- Task to complete -
In your reply, reproduce every line of the data without any alteration.
_ _ _ _
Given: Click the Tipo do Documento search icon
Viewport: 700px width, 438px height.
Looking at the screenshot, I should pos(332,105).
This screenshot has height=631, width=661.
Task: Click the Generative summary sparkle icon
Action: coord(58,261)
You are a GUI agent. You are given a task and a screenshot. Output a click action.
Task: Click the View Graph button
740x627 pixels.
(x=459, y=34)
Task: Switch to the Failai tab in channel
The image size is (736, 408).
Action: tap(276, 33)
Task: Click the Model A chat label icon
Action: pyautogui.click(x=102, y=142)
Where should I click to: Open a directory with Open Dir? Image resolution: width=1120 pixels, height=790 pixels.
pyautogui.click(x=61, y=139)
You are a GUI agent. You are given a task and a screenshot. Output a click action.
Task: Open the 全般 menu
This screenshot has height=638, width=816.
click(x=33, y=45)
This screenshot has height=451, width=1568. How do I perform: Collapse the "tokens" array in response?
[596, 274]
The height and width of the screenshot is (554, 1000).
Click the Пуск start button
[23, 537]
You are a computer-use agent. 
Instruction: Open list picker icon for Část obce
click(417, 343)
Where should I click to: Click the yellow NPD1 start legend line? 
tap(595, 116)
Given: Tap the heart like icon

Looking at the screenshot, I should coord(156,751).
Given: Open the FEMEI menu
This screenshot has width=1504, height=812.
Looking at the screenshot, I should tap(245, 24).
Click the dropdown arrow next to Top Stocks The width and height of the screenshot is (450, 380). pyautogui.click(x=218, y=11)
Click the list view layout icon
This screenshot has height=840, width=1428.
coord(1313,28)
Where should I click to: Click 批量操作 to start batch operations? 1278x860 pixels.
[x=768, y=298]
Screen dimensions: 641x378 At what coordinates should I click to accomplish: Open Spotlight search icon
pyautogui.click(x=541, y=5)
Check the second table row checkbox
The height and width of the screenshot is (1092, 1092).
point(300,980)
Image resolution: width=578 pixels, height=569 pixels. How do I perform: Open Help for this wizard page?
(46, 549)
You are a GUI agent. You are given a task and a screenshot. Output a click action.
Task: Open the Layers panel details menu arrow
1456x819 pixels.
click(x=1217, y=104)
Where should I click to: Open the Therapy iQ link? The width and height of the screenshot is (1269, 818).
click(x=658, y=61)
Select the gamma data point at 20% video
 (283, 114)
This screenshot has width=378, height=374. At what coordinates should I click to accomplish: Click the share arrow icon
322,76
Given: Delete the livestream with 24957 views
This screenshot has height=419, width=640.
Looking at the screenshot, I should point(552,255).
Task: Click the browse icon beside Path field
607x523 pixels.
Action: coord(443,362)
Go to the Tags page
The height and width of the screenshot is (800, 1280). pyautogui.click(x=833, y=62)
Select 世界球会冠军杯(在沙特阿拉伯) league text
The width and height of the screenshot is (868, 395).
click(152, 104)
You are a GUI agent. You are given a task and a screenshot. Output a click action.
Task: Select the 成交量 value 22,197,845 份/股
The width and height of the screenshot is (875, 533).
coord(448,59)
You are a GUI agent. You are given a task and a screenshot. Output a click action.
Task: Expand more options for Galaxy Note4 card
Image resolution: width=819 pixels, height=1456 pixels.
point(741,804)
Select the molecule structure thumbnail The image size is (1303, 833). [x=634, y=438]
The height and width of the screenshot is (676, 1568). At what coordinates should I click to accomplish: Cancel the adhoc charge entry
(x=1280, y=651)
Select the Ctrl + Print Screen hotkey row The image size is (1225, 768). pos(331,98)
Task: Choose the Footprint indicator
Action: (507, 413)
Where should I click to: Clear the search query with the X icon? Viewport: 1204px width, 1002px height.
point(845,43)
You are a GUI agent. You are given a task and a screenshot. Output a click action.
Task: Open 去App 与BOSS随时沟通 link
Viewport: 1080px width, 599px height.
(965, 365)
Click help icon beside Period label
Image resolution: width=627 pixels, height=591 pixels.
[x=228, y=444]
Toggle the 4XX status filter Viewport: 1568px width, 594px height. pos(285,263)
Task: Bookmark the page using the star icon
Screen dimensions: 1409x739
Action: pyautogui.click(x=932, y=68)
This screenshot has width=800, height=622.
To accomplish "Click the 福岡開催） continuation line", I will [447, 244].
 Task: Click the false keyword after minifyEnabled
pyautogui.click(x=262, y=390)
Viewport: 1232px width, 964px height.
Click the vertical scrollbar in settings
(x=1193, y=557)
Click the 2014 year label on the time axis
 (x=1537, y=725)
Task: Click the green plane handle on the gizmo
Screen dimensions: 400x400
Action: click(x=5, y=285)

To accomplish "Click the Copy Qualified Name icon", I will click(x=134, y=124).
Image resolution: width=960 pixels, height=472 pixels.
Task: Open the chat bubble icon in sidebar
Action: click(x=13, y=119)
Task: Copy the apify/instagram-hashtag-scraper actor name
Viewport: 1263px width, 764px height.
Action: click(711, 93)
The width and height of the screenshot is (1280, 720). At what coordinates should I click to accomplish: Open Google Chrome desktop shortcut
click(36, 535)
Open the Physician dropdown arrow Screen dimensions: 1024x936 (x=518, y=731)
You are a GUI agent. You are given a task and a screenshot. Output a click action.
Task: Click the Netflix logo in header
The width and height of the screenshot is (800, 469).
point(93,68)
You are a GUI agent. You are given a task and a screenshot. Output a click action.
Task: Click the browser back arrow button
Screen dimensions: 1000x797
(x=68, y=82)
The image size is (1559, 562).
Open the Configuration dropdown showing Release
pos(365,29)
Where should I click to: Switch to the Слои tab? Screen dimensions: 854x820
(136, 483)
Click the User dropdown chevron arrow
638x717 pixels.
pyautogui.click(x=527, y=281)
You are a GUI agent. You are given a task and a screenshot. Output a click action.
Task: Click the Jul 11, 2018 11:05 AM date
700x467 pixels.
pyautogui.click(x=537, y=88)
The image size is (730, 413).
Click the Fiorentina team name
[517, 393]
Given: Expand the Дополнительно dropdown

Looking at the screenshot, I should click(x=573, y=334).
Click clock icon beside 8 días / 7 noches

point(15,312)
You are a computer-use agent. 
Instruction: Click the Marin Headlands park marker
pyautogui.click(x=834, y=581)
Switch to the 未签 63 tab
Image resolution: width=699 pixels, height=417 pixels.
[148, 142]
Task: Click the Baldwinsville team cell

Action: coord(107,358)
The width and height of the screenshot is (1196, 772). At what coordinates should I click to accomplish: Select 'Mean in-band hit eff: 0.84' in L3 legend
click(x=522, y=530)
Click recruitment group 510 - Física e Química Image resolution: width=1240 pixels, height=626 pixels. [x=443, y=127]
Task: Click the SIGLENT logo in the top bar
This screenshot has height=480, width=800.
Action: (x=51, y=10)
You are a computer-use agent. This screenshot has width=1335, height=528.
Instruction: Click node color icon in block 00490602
_ _ _ _
- Answer box -
Given: Click the Tipo do Documento search icon
Viewport: 700px width, 438px height.
Looking at the screenshot, I should pos(332,105).
This screenshot has height=631, width=661.
Task: Click the Generative summary sparkle icon
Action: coord(58,261)
You are a GUI agent. You are given a task and a screenshot. Output a click action.
Task: Click the View Graph button
740x627 pixels.
(x=459, y=34)
Task: Switch to the Failai tab in channel
The image size is (736, 408).
Action: tap(276, 33)
Task: Click the Model A chat label icon
Action: pyautogui.click(x=102, y=142)
Where should I click to: Open a directory with Open Dir? Image resolution: width=1120 pixels, height=790 pixels.
pyautogui.click(x=61, y=139)
You are a GUI agent. You are given a task and a screenshot. Output a click action.
Task: Open the 全般 menu
This screenshot has height=638, width=816.
click(x=33, y=45)
This screenshot has height=451, width=1568. How do I perform: Collapse the "tokens" array in response?
[596, 274]
The height and width of the screenshot is (554, 1000).
Click the Пуск start button
[23, 537]
You are a computer-use agent. 
Instruction: Open list picker icon for Část obce
click(417, 343)
Where should I click to: Click the yellow NPD1 start legend line? 
tap(595, 116)
Given: Tap the heart like icon

Looking at the screenshot, I should coord(156,751).
Given: Open the FEMEI menu
This screenshot has width=1504, height=812.
Looking at the screenshot, I should tap(245, 24).
Click the dropdown arrow next to Top Stocks The width and height of the screenshot is (450, 380). pyautogui.click(x=218, y=11)
Click the list view layout icon
This screenshot has height=840, width=1428.
coord(1313,28)
Where should I click to: Click 批量操作 to start batch operations? 1278x860 pixels.
[x=768, y=298]
Screen dimensions: 641x378 At what coordinates should I click to accomplish: Open Spotlight search icon
pyautogui.click(x=541, y=5)
Check the second table row checkbox
The height and width of the screenshot is (1092, 1092).
point(300,980)
Image resolution: width=578 pixels, height=569 pixels. How do I perform: Open Help for this wizard page?
(46, 549)
You are a GUI agent. You are given a task and a screenshot. Output a click action.
Task: Open the Layers panel details menu arrow
1456x819 pixels.
click(x=1217, y=104)
Where should I click to: Open the Therapy iQ link? The width and height of the screenshot is (1269, 818).
click(x=658, y=61)
Select the gamma data point at 20% video
 (283, 114)
This screenshot has width=378, height=374. At what coordinates should I click to accomplish: Click the share arrow icon
322,76
Given: Delete the livestream with 24957 views
This screenshot has height=419, width=640.
Looking at the screenshot, I should point(552,255).
Task: Click the browse icon beside Path field
607x523 pixels.
Action: coord(443,362)
Go to the Tags page
The height and width of the screenshot is (800, 1280). pyautogui.click(x=833, y=62)
Select 世界球会冠军杯(在沙特阿拉伯) league text
The width and height of the screenshot is (868, 395).
click(152, 104)
You are a GUI agent. You are given a task and a screenshot. Output a click action.
Task: Select the 成交量 value 22,197,845 份/股
The width and height of the screenshot is (875, 533).
coord(448,59)
You are a GUI agent. You are given a task and a screenshot. Output a click action.
Task: Expand more options for Galaxy Note4 card
Image resolution: width=819 pixels, height=1456 pixels.
point(741,804)
Select the molecule structure thumbnail The image size is (1303, 833). [x=634, y=438]
The height and width of the screenshot is (676, 1568). At what coordinates should I click to accomplish: Cancel the adhoc charge entry
(x=1280, y=651)
Select the Ctrl + Print Screen hotkey row The image size is (1225, 768). pos(331,98)
Task: Choose the Footprint indicator
Action: (507, 413)
Where should I click to: Clear the search query with the X icon? Viewport: 1204px width, 1002px height.
point(845,43)
You are a GUI agent. You are given a task and a screenshot. Output a click action.
Task: Open 去App 与BOSS随时沟通 link
Viewport: 1080px width, 599px height.
(965, 365)
Click help icon beside Period label
Image resolution: width=627 pixels, height=591 pixels.
[x=228, y=444]
Toggle the 4XX status filter Viewport: 1568px width, 594px height. pos(285,263)
Task: Bookmark the page using the star icon
Screen dimensions: 1409x739
Action: pyautogui.click(x=932, y=68)
This screenshot has width=800, height=622.
To accomplish "Click the 福岡開催） continuation line", I will [447, 244].
 Task: Click the false keyword after minifyEnabled
pyautogui.click(x=262, y=390)
Viewport: 1232px width, 964px height.
Click the vertical scrollbar in settings
(x=1193, y=557)
Click the 2014 year label on the time axis
 (x=1537, y=725)
Task: Click the green plane handle on the gizmo
Screen dimensions: 400x400
Action: click(x=5, y=285)

To accomplish "Click the Copy Qualified Name icon", I will click(x=134, y=124).
Image resolution: width=960 pixels, height=472 pixels.
Task: Open the chat bubble icon in sidebar
Action: click(x=13, y=119)
Task: Copy the apify/instagram-hashtag-scraper actor name
Viewport: 1263px width, 764px height.
Action: click(711, 93)
The width and height of the screenshot is (1280, 720). At what coordinates should I click to accomplish: Open Google Chrome desktop shortcut
click(36, 535)
Open the Physician dropdown arrow Screen dimensions: 1024x936 (x=518, y=731)
You are a GUI agent. You are given a task and a screenshot. Output a click action.
Task: Click the Netflix logo in header
The width and height of the screenshot is (800, 469).
point(93,68)
You are a GUI agent. You are given a task and a screenshot. Output a click action.
Task: Click the browser back arrow button
Screen dimensions: 1000x797
(x=68, y=82)
The image size is (1559, 562).
Open the Configuration dropdown showing Release
pos(365,29)
Where should I click to: Switch to the Слои tab? Screen dimensions: 854x820
(136, 483)
Click the User dropdown chevron arrow
638x717 pixels.
pyautogui.click(x=527, y=281)
You are a GUI agent. You are given a task and a screenshot. Output a click action.
Task: Click the Jul 11, 2018 11:05 AM date
700x467 pixels.
pyautogui.click(x=537, y=88)
The image size is (730, 413).
Click the Fiorentina team name
[517, 393]
Given: Expand the Дополнительно dropdown

Looking at the screenshot, I should click(x=573, y=334).
Click clock icon beside 8 días / 7 noches

point(15,312)
You are a computer-use agent. 
Instruction: Click the Marin Headlands park marker
pyautogui.click(x=834, y=581)
Switch to the 未签 63 tab
Image resolution: width=699 pixels, height=417 pixels.
[148, 142]
Task: Click the Baldwinsville team cell

Action: coord(107,358)
The width and height of the screenshot is (1196, 772). At what coordinates should I click to accomplish: Select 'Mean in-band hit eff: 0.84' in L3 legend
click(x=522, y=530)
Click recruitment group 510 - Física e Química Image resolution: width=1240 pixels, height=626 pixels. [x=443, y=127]
Task: Click the SIGLENT logo in the top bar
This screenshot has height=480, width=800.
Action: (x=51, y=10)
You are a computer-use agent. This screenshot has width=1335, height=528.
Instruction: Click node color icon in block 00490602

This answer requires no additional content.